Ormai non si scommette più se il valore dell’extra vergine scenderà sotto i 2 euro/kg ma quando lo farà e, secondo molti analisti, accadrà se le prospettive di fioritura faranno presagire una campagna olearia media.

Alla luce di questa situazione la comunità andalusa, che conta più di 200.000 olivicoltori professionisti e 1,5 milioni di ettari olivetati, con più di 18 milioni di giornate lavoro, è al limite del tracollo.

“Non ha senso che i governi permettano a sei grandi gruppi industriali oleari di intasciare una vera fortuna: 200.000 famiglie andaluse vendono i loro prodotti al di sotto dei costi di produzione. È questo che fa scappare la gente in città, abbandonando le campagne”, denuncia Juan Luis Ávila, responsabile olivicolo della rappresentanza agricola Coag.

Le associazioni agricole puntano anche il dito contro il governo che non sta attuando misure concrete per attutire le conseguenze di questa grave situazione che sta mettendo in ginocchio l’agricoltura andalusa.

“C’è un fermo impegno da parte del governo andaluso ma non si è ancora concretizzato, devono iniziare ad attuare le misure annunciate, e da parte del governo centrale vediamo una risposta tiepida, è il Ministero dell’Agricoltura che ha la competenza per risolvere la situazione e questo settore non può più aspettare”, ha detto il portavoce del Coag.

Di fronte a questa situazione, le associazioni agricole Asaja, Coag e Upa hanno unito le forze per lavorare insieme con l’obiettivo di raggiungere una soluzione definitiva all’instabilità dei prezzi dell’olio d’oliva con misure, soprattutto di autoregolamentazione per evitare gli sbalzi dei listini che danneggiano gli agricoltori.

Nel frattempo, però, anche l’industria olearia iberica è in difficoltà o almeno il gruppo Deoleo che, per notorietà dei marchi di cui è proprietario, è il più rappresentativo. Deoleo ha chiuso il primo trimestre del 2019 con una perdita di 7,5 milioni di euro, superiore di 1,4 milioni di euro allo stesso periodo dello scorso anno.

La quota di mercato dei marchi Deoleo nel primo trimestre del’anno è migliorata in Spagna e Nord America, anche se non ha recuperato in Italia. Il consumo di olio d’oliva nel canale retail, secondo i dati Nielsen e IRI, mostra un trend di ripresa nel primo trimestre dell’anno. Allo stesso modo, le sue attività negli Stati Uniti e in Italia “continuano a mostrare un andamento negativo in termini di volumi, qualità del prodotto e perdita di redditività nella categoria”.

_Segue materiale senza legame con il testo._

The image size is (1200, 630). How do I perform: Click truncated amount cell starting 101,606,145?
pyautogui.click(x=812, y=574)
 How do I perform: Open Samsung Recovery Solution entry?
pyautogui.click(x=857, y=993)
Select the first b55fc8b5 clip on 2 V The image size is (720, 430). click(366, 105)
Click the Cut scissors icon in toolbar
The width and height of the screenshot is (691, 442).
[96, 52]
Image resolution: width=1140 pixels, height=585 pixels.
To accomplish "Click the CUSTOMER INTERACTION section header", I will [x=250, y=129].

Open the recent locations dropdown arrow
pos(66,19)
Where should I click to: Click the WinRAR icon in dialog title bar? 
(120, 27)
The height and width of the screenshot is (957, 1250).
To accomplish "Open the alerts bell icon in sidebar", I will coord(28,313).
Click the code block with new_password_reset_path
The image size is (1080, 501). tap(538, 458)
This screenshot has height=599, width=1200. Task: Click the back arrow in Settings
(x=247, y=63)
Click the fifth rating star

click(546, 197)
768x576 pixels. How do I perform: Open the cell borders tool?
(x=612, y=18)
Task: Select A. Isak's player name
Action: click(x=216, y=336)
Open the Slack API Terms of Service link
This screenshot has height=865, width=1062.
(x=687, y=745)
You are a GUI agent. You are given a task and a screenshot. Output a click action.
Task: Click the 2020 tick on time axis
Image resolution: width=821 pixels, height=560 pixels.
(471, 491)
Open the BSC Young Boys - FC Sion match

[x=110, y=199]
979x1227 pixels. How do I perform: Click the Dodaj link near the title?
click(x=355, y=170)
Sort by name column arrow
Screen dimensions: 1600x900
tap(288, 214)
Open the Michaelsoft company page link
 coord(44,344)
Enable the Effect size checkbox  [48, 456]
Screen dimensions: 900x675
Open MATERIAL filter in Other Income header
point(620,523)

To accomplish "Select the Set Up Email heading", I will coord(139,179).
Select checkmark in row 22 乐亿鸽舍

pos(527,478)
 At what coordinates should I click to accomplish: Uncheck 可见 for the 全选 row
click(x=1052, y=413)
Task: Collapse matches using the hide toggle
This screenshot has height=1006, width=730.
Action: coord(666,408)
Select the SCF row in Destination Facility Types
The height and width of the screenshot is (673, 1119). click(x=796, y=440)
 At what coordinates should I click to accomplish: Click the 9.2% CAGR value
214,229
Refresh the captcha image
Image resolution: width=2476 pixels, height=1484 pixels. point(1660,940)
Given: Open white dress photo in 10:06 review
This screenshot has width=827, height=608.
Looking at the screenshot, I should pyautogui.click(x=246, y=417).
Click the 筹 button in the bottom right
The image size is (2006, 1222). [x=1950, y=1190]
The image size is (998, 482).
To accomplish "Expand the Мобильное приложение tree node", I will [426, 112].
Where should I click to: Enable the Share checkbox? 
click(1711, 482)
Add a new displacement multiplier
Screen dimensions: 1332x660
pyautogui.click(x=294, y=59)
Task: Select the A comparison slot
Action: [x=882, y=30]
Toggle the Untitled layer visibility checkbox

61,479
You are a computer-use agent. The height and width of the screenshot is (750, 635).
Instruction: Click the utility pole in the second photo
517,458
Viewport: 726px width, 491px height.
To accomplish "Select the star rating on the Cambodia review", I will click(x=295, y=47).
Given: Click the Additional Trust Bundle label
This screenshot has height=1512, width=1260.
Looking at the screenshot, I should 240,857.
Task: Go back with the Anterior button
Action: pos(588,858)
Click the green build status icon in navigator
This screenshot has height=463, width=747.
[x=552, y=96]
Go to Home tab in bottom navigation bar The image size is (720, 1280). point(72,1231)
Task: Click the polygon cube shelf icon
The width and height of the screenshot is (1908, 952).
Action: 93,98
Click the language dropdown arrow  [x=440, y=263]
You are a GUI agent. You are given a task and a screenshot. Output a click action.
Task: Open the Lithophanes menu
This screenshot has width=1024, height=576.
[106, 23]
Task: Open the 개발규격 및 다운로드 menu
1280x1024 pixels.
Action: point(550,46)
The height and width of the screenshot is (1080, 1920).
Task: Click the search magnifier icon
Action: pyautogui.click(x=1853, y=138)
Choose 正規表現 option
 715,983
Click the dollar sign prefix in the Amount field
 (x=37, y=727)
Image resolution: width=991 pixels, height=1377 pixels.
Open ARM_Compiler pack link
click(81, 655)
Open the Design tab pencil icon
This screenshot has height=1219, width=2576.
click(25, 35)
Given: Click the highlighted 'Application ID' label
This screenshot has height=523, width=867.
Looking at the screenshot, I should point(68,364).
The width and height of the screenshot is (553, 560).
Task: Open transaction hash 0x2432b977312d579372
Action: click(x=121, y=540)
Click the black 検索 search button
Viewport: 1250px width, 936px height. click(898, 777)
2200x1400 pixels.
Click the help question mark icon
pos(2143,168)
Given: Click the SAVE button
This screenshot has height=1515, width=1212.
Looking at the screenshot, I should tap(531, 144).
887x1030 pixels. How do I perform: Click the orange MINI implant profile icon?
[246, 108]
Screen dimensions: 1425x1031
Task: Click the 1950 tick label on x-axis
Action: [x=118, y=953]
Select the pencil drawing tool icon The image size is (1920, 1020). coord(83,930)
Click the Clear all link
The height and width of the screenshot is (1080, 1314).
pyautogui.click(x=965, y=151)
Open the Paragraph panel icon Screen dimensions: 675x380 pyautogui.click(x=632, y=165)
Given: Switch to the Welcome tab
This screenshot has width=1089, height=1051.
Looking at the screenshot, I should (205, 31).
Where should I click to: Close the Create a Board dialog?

Per questa ragione il Consiglio di Amministrazione ha deciso di proporre agli azionisti una riduzione del capitale sociale attraverso la riduzione del valore nominale di ciascuna delle azioni che compongono il capitale sociale. Secondo l’accordo adottato, la riduzione proposta sarà di 137,7 milioni di euro, che lascerebbe il valore nominale per azione risultante a 0,2 centesimi di euro, importo che gli amministratori della società ritengono più appropriato in base alla situazione attuale del gruppo.

Secondo alcuni analisti la riduzione del capitale sociale potrebbe essere il preludio a un disinvestimento di Cvc Partners, ancor oggi principale azionista di Deoleo, dalla società e dal comparto oleario.